Electrical – Potential wall socket fault

electricalgroundingoutletswiring

I'm remodeling a room and sorting up a rat's nest of questionable electrical practices… boxes hiding in the wall, wall fixtures being used to branch circuits, etc.

At this point, all of the hard stuff is done, and I'm puzzled by what I thought was the simplest part of the job — replacing a cracked wall outlet. After testing everything and turning the power on, the surge suppressor attached to the outlet indicates a wiring fault.

Here's what I've done so far:

  • Triple-checked the connection to the socket and ground.
  • Verified that the circuit is properly grounded.
  • Checked other outlets terminating in the same place.
  • Tested the outlet with a testing device (checks clean)
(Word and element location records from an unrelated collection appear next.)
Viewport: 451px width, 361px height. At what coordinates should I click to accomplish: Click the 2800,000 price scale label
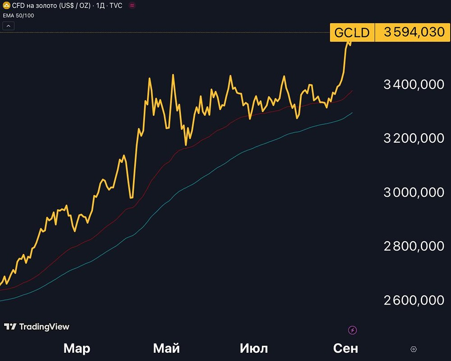[414, 246]
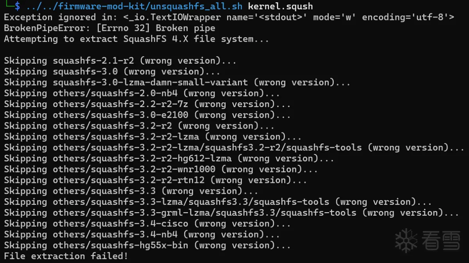
Task: Click the dollar sign shell prompt
Action: click(x=18, y=6)
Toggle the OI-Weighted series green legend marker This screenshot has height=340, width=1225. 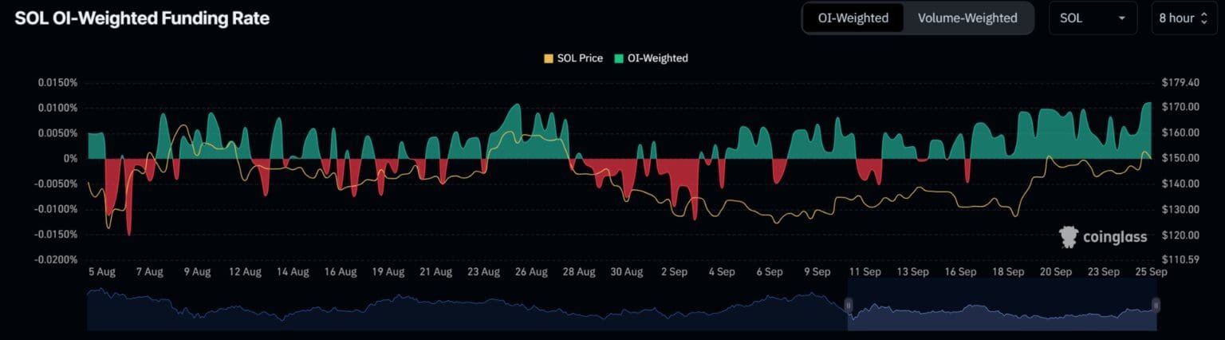[x=619, y=58]
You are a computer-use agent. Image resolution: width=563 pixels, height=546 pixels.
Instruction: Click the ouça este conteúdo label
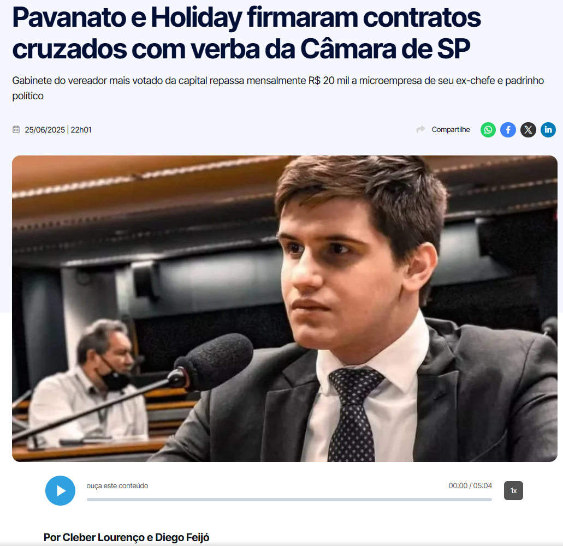[x=117, y=486]
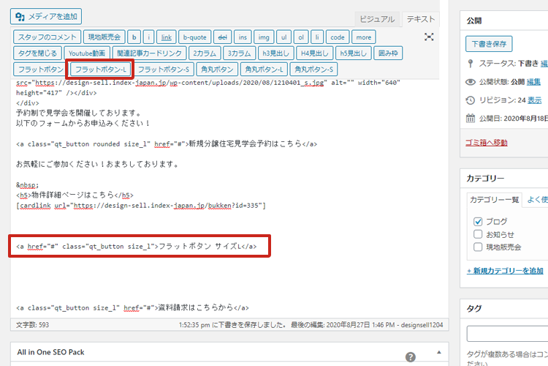
Task: Switch to the テキスト editor tab
Action: (x=421, y=19)
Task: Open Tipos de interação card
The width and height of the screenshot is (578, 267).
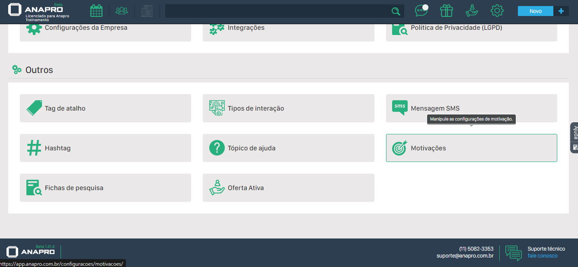Action: [x=288, y=108]
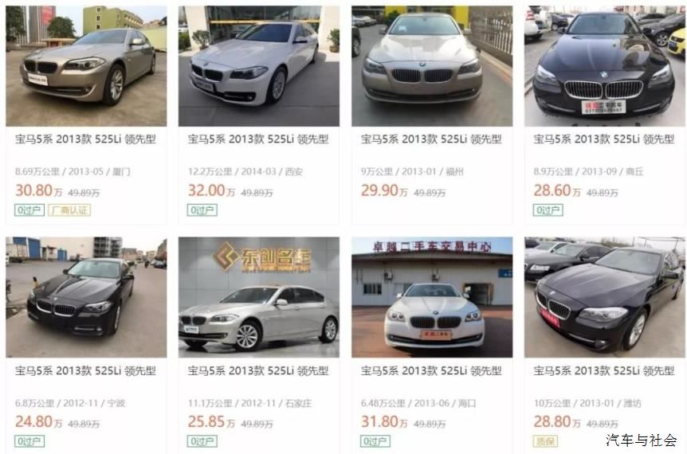Click the 0过户 tag under the 32.00万 price
The width and height of the screenshot is (687, 454).
pos(202,210)
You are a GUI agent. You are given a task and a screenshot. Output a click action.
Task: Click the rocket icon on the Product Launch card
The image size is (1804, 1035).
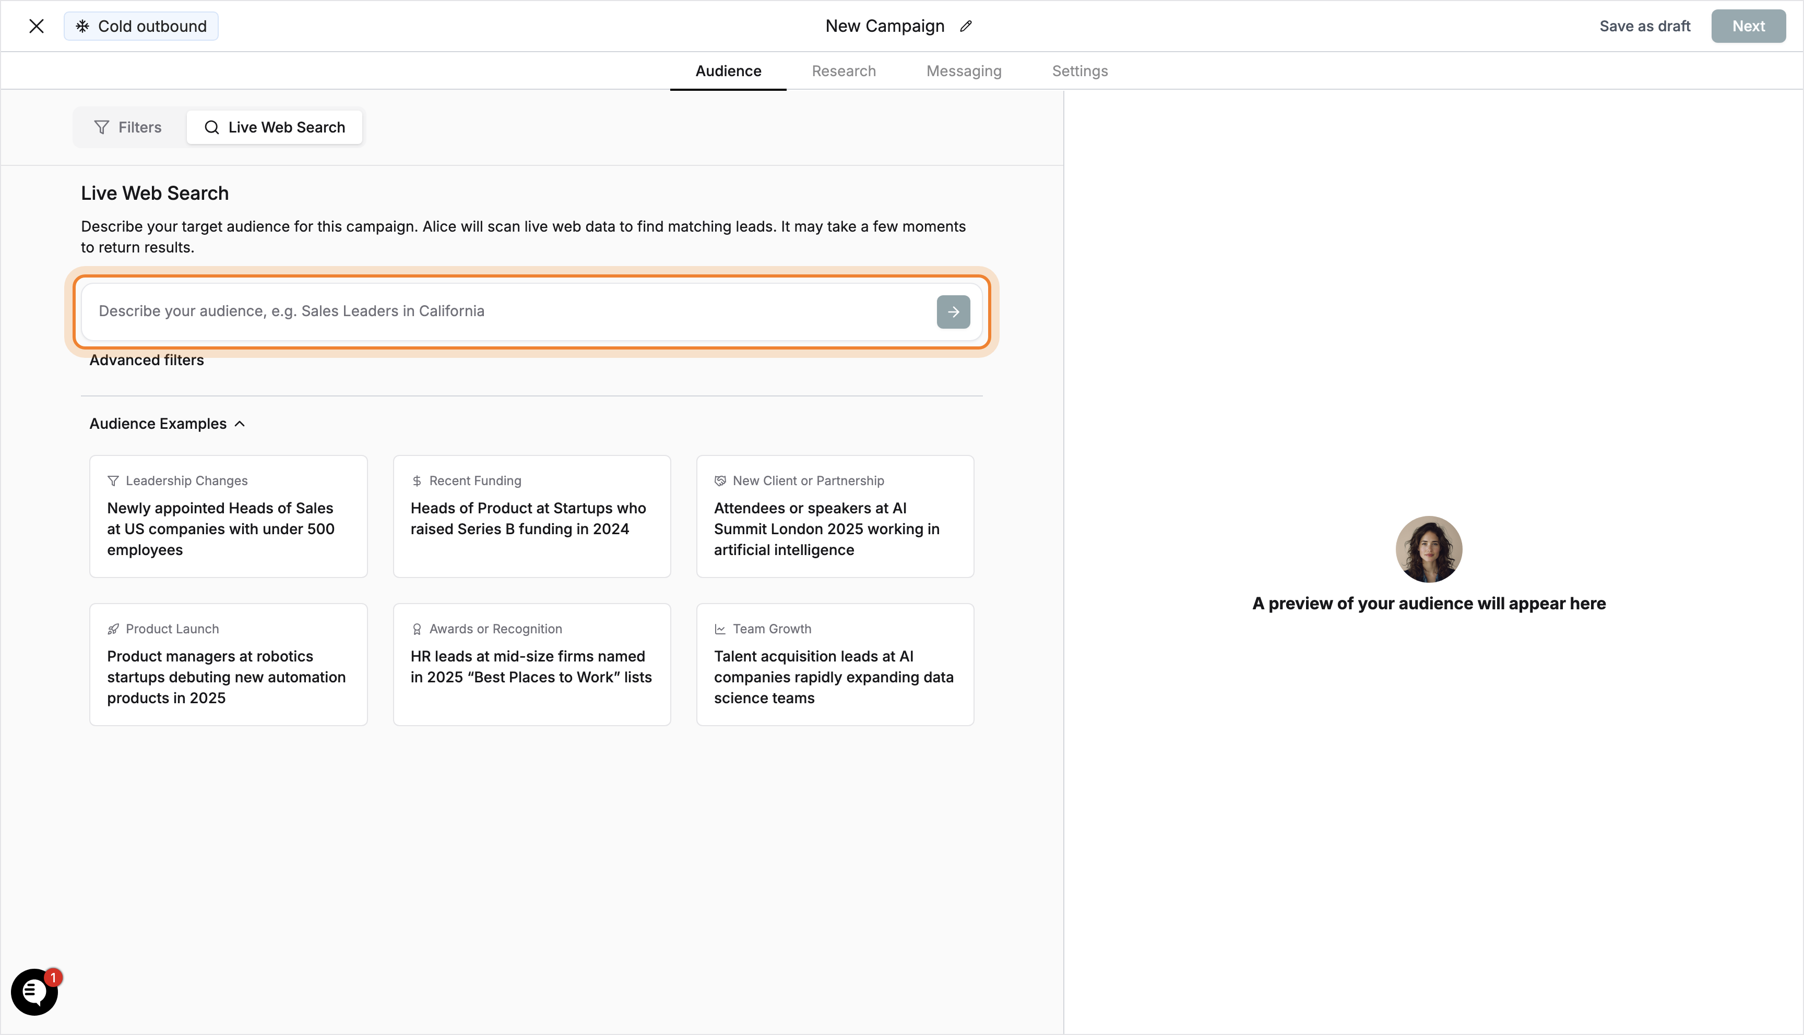click(x=114, y=628)
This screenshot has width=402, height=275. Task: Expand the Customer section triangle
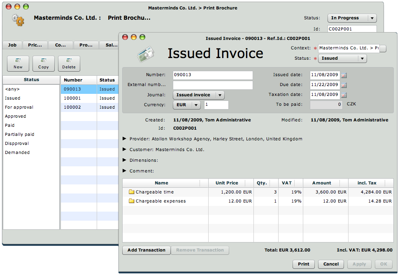(x=125, y=149)
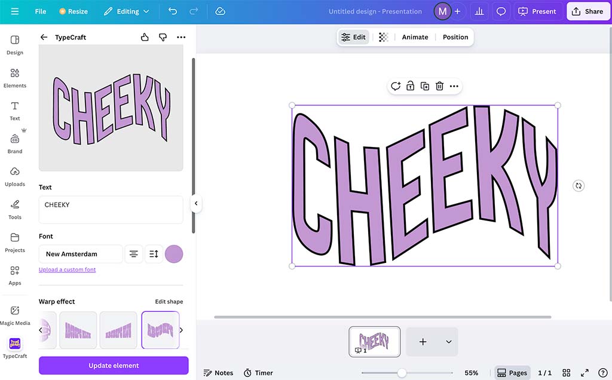Click inside the CHEEKY text field
612x380 pixels.
click(x=111, y=208)
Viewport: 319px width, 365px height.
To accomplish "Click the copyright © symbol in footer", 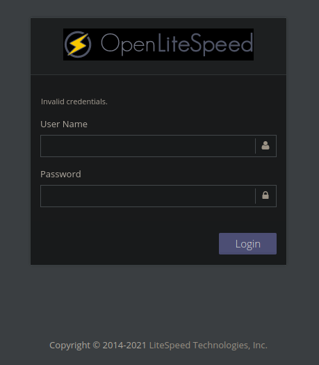I will pyautogui.click(x=97, y=346).
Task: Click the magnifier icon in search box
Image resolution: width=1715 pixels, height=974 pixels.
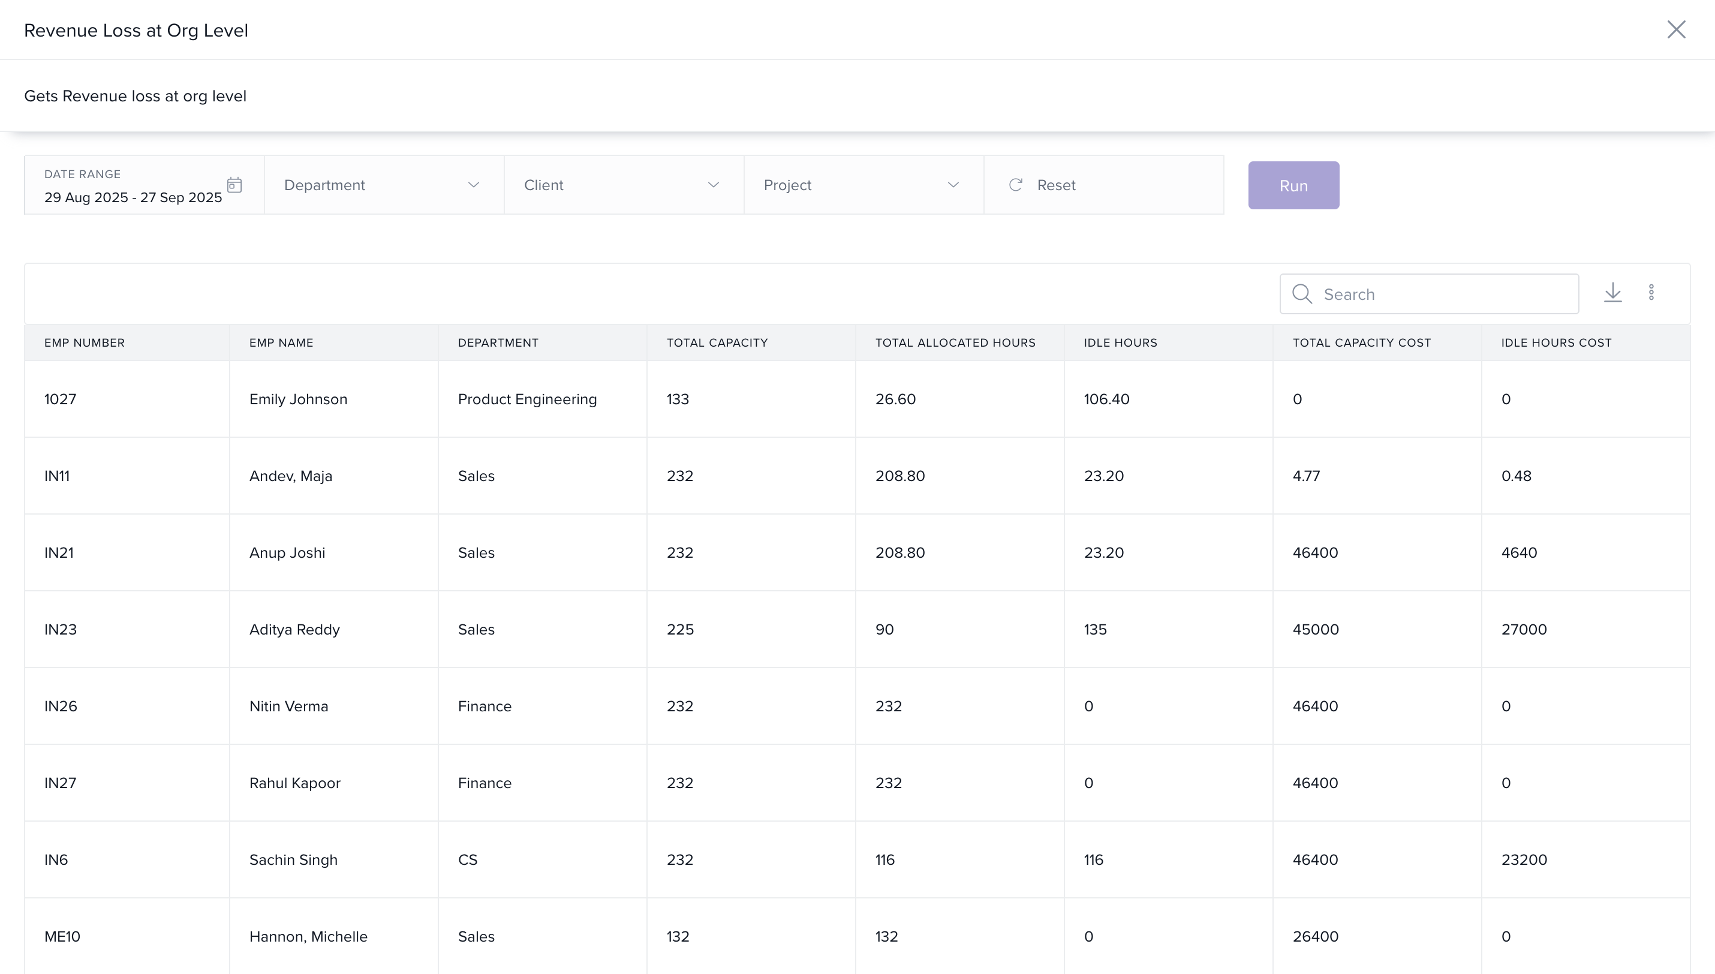Action: pyautogui.click(x=1301, y=294)
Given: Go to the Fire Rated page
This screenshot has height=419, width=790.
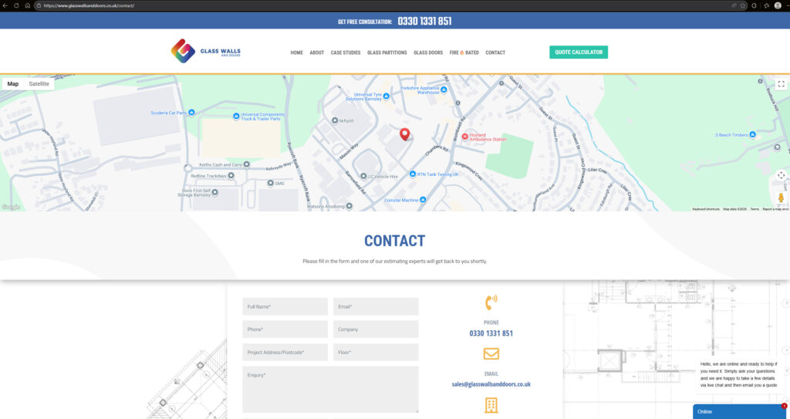Looking at the screenshot, I should [464, 52].
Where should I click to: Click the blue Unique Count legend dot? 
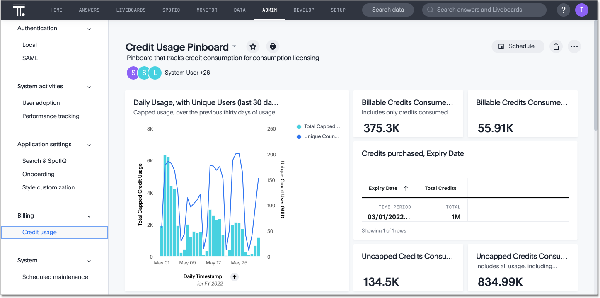(x=299, y=136)
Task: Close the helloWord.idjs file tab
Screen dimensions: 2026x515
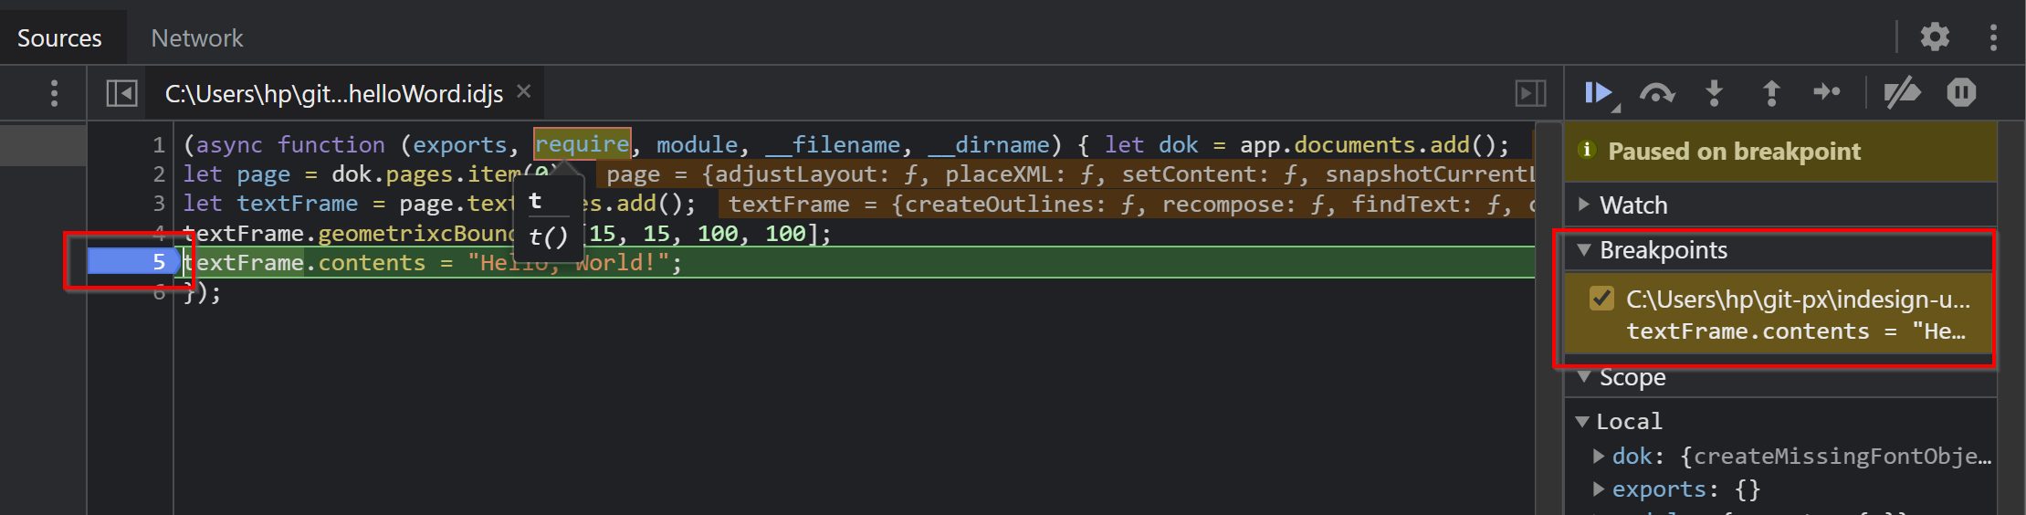Action: pyautogui.click(x=523, y=91)
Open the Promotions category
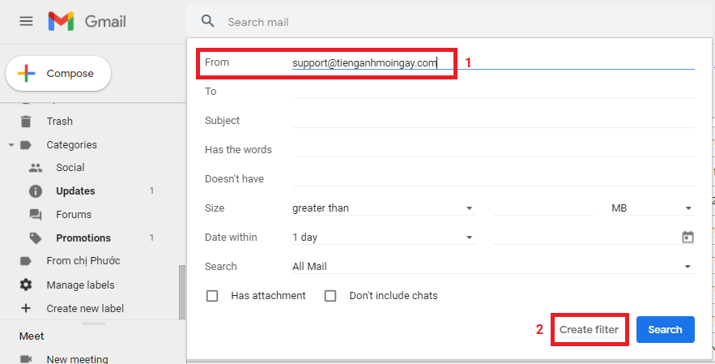This screenshot has height=364, width=715. 83,238
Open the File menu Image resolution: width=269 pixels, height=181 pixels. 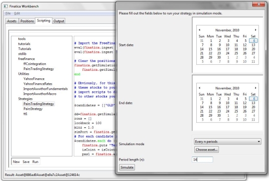pos(8,13)
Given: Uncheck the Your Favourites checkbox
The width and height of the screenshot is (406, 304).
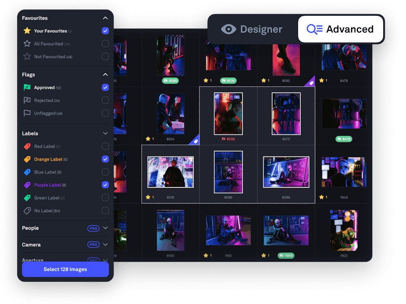Looking at the screenshot, I should tap(105, 30).
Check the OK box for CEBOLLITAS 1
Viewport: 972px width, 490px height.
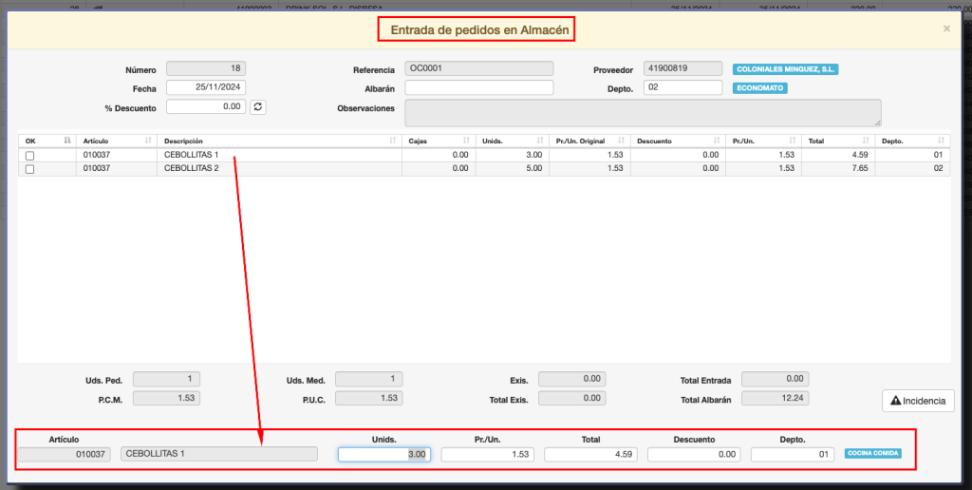[30, 156]
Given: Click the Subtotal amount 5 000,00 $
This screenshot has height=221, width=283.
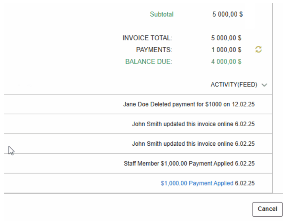Looking at the screenshot, I should [x=227, y=14].
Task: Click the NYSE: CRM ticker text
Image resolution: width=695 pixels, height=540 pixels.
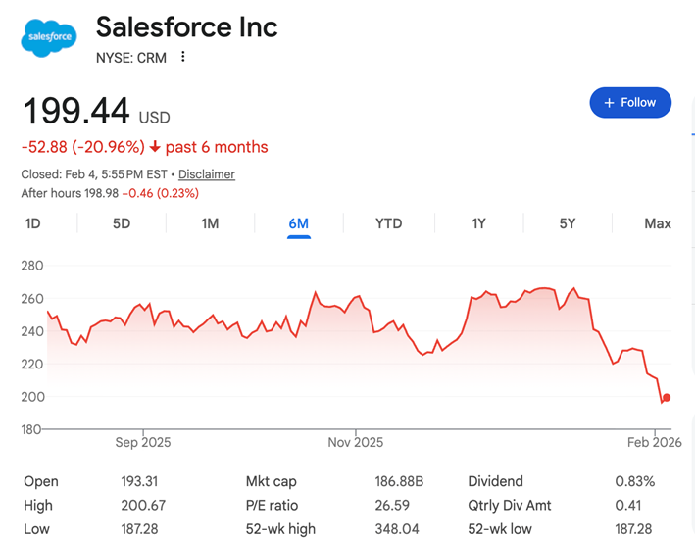Action: pyautogui.click(x=130, y=58)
Any ideas where to go with this? I'm thinking:

  • Bad surge suppressor?
  • Defective outlet?
  • Damage to cable in the wall?

Best Answer

get a cheep volt meter and see if ground to neutral is 0 ground to hot is 115-120 and if hot to neutral is 115-120 if ground does not match neutral or there is voltage between ground and neutral there is a problem. I have a outlet that gets 50v between neutral and ground but the other 2 are normal. the electrician who put that in there some how managed to also flip the hot and neutral in the walls so that both breaker side and wall side look like they are wired properly but are reversed. a cheep volt meter is 15-40$. the battery units are pretty decent at telling you there is some kind of problem but not what it is. duno about surge bars though.